The joyous, almost buoyant Depression-era musical maintains its charm with rapid-fire wit, sometimes jarringly frank innuendo, and a generous dose of aesthetically and industrially significant Hollywood history.
In 42nd Street (1933), newbie “hoofer” Peggy (Ruby Keeler)–that’s 30s speak for tap-dancer, got me?–breaks her way into the chorus line of a Broadway production. In between grueling rehearsals, she learns the varieties of backstage romance from the well-intentioned to the gold-digging with a few others in-between. Her character’s story as a young gal adapting to life in the Big City is paralleled by a plot concerning threats to the financial future of the show and the secret affair of its female star. These plots converge when Peggy becomes a last minute replacement for the lead and must push herself to discover what she’s made of.
As a “backstage musical” 42nd Street‘s musical numbers occur within the confines of putting on a show rather than the any-minute-now-someone-might-break-into-song type that many non-musical theater types find off-putting. It’s also a Warner Brother’s picture, the studio whose brand was films for “the working man” and also included the original cycle of Hollywood gangster pictures. (Yes: this explains how Jimmy Cagney of Public Enemy (1931) was also famous for his tap dancing a la Footlight Parade (1933): WB had him under contract for the bulk of his career.)

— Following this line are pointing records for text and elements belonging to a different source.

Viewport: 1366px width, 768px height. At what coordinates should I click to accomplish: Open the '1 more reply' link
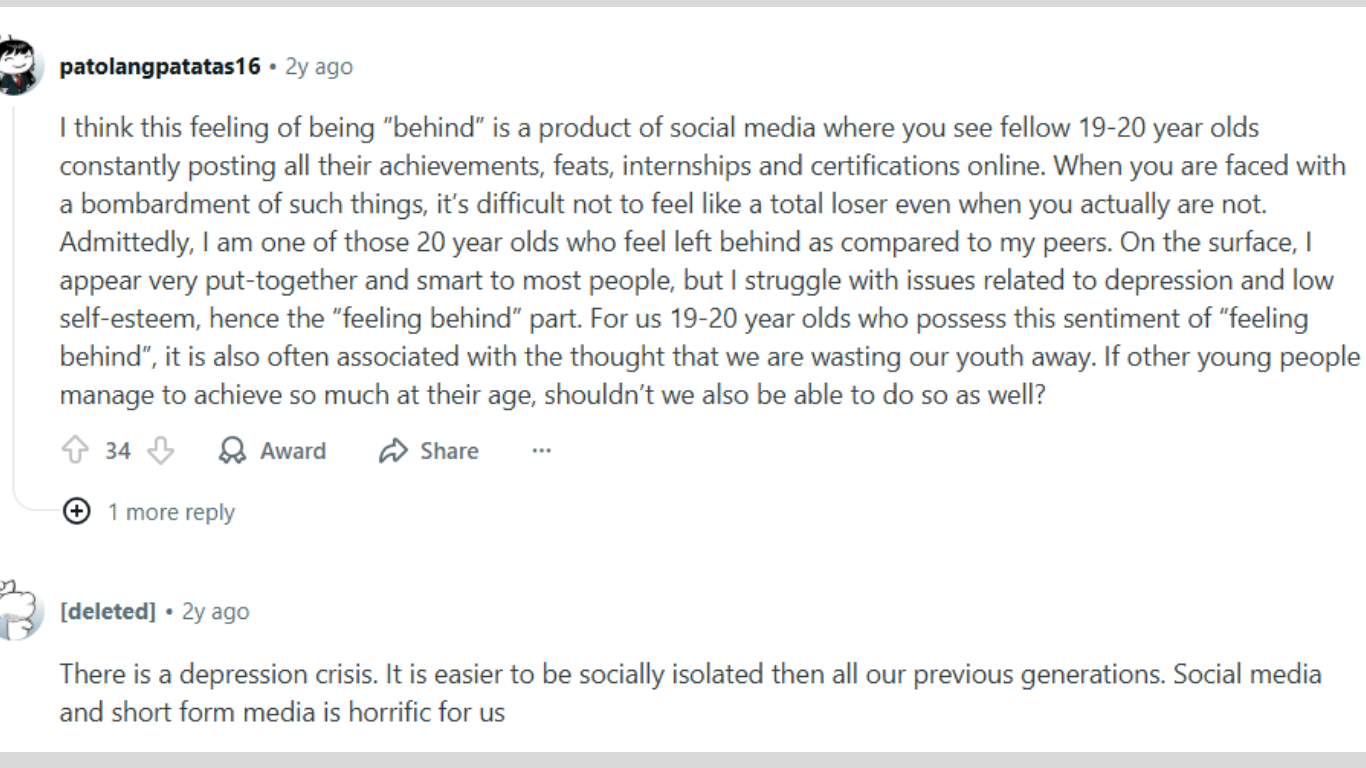pyautogui.click(x=171, y=512)
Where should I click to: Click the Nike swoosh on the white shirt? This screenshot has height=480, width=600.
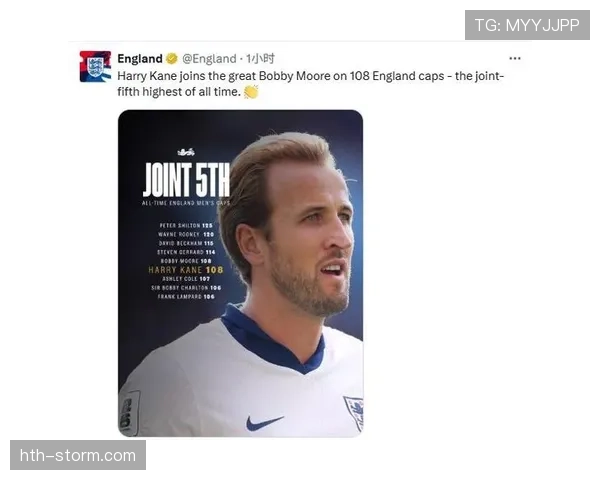(264, 423)

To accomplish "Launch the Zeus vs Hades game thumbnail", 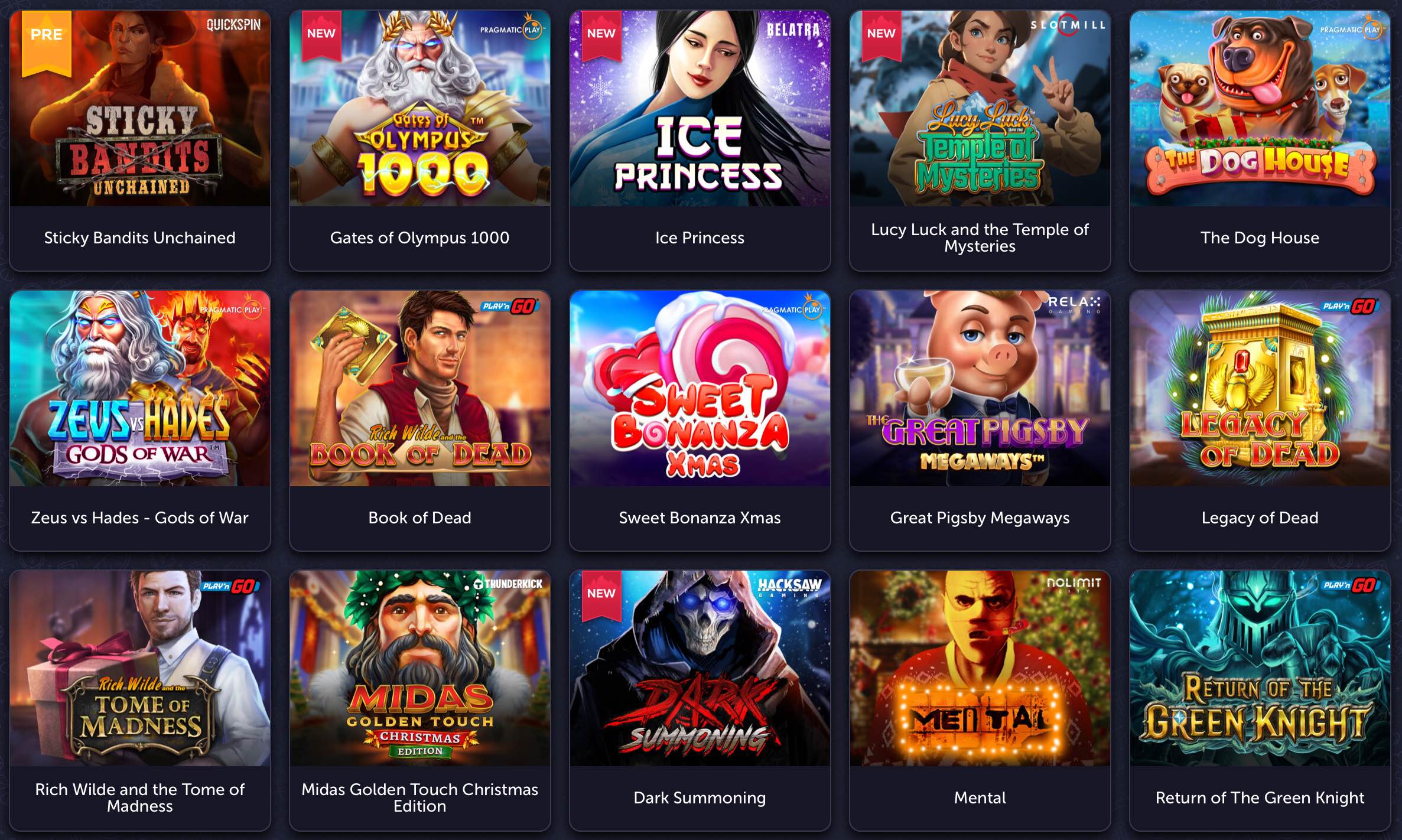I will (140, 388).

Why else should you see 42nd Street–even or maybe especially if you’ve seen a live-production of the musical version? Some long-time readers of this blog may recall my fondness for Busby Berkeley from a previous post. He choreographed the production scenes and the directing will no doubt appear gimmicky to today’s viewers, but it also appeared gimmicky to his original audiences in the 1930s. A choreographer and director, the gimmick of Berkeley’s unusual positioning of the camera and sometimes bizarre tracking shots were precisely the point as very few in Hollywood were really experimenting with where a camera could take us. Sure, it could show us someone’s point of view or maybe take our imaginations on an escape to the “wrong side of the tracks” but Busby Berkeley was thinking more “I wonder what this would like if we suspended the camera from the ceiling?” or “how can I get a track shot that goes under women’s skirts?” You know, the Big Questions.
But seriously, in an era before an opening pan of the scenery or a crane shot of an exploding vehicle were anything close to de rigeur, Berkeley’s production numbers–as 42nd Street attests–were pioneering without really taking themselves too seriously ([cough] James Cameron). He was coming up with all these great setups and visual effects simply to dish up more chorus-line-cuties per linear foot of film than, well, anyone. This was also a significant development for the industry. The multitude of leg shots, up the skirt shots, “look at those belly buttons” shots etc, etc, in Berkeley’s oeuvre and the relatively scanty, often-flesh-toned showgirl outfits that went with them were targets for moral outrage by Hollywood’s detractors. Those great gam shots were part of what the notorious Hollywood Production Code (or Hays Code) sought to stifle as it was written and ultimately enforced in 1934, just a year after this film.
Also, the cast is a terrific lineup of 1930s talent. Yes, 42nd Street is a true prototype of the Hollywood “backstage musical” subgenre. Yes, Busby Berkeley is, I dunno, a little like the 1933 Baz Luhrmann. Now add Ginger Rogers as the gold-digging comic foil (yes, the one that goes with Fred Astaire.) And Ruby Keeler, my grandmother’s favorite tap dancer. And, Dick Powell in the “male youth” role–who is so sweet it goes down as pure cane sugar, rather than saccharin. Weird fact: Powell was credited among the Hollywood elite as the man who turned Ronald Reagan into a Republican. I suppose he’d say, “You’re welcome, America.”
Protip: A song that’s chorus includes among the greatest pick up lines of all time (“I’m young and healthy, and you’ve got charm.”) is a real ear worm. Don’t say I didn’t warn you.